Spectrum of Guillain-Barré syndrome in tertiary care hospital at Kolkata.

OBJECTIVE

In childhood Guillain-Barré syndrome (GBS), the clinical profiles using intravenous immunoglobulin (IVIg) in addition to supportive care were studied.

MATERIALS AND METHODS

This was a retrospective analysis of 139 children with severe GBS admitted to our respiratory care unit managed with the IVIg as an adjunct intervention to conventional supportive and respiratory care.

RESULTS

In our case series of 139 cases, motor weakness was the most common presenting feature. Antecedent illness was found in 66.7% of cases in the preceding two weeks, which included nonspecific illness, acute respiratory infection, diarrhea, and chickenpox.

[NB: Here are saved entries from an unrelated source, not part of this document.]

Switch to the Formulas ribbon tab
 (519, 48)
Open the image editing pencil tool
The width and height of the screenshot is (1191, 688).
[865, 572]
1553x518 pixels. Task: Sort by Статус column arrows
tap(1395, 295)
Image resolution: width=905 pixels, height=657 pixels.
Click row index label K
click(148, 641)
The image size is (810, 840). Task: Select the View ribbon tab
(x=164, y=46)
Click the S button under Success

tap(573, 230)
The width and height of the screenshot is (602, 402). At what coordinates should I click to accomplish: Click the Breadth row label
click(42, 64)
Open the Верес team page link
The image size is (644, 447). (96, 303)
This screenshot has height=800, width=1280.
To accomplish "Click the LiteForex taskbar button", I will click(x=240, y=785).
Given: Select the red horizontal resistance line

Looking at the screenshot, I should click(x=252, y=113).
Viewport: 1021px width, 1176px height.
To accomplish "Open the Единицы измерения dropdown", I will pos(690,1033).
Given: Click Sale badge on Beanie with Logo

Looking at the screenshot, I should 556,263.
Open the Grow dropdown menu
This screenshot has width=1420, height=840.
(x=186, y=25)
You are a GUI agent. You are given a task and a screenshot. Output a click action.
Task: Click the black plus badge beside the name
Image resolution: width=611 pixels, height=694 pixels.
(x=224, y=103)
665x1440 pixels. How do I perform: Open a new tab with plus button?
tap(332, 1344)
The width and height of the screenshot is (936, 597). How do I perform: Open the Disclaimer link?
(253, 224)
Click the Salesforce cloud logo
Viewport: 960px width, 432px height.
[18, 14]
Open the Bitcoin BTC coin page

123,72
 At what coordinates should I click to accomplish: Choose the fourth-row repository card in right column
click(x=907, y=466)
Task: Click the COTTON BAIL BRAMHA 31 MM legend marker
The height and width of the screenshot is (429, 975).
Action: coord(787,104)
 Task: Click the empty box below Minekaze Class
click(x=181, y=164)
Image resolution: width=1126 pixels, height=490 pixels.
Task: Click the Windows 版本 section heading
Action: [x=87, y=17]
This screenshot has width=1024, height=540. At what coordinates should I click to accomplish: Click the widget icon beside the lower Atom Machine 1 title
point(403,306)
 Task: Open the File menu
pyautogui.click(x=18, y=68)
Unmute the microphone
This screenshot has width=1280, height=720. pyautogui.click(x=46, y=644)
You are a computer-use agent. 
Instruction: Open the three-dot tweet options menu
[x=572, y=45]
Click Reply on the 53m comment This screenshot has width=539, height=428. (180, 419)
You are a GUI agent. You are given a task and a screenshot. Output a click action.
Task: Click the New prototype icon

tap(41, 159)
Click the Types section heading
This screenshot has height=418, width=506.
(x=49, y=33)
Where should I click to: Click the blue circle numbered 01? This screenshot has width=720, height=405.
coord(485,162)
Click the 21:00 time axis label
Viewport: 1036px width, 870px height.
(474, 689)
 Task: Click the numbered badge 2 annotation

At onset, sensory symptoms (pain and paresthesia) were noted in 59% of the cases and limb weakness in 77%. On admission, a majority (61.54%) were in Hughes neurological disability grading stage V; all had limb weakness at the peak deficit, autonomic disturbance was seen in 35.8%, and bulbar palsy in 52%. Duration of illness was less than three weeks in 67% of cases. The mean duration of ventilation was 21.5 days (range, 5-60 days).

CONCLUSIONS

Male preponderance and motor weakness was the most common presenting illness and a majority achieved full recovery in our series. Although IVIg may be useful in the treatment of GBS, the key issue is excellent intensive care unit management.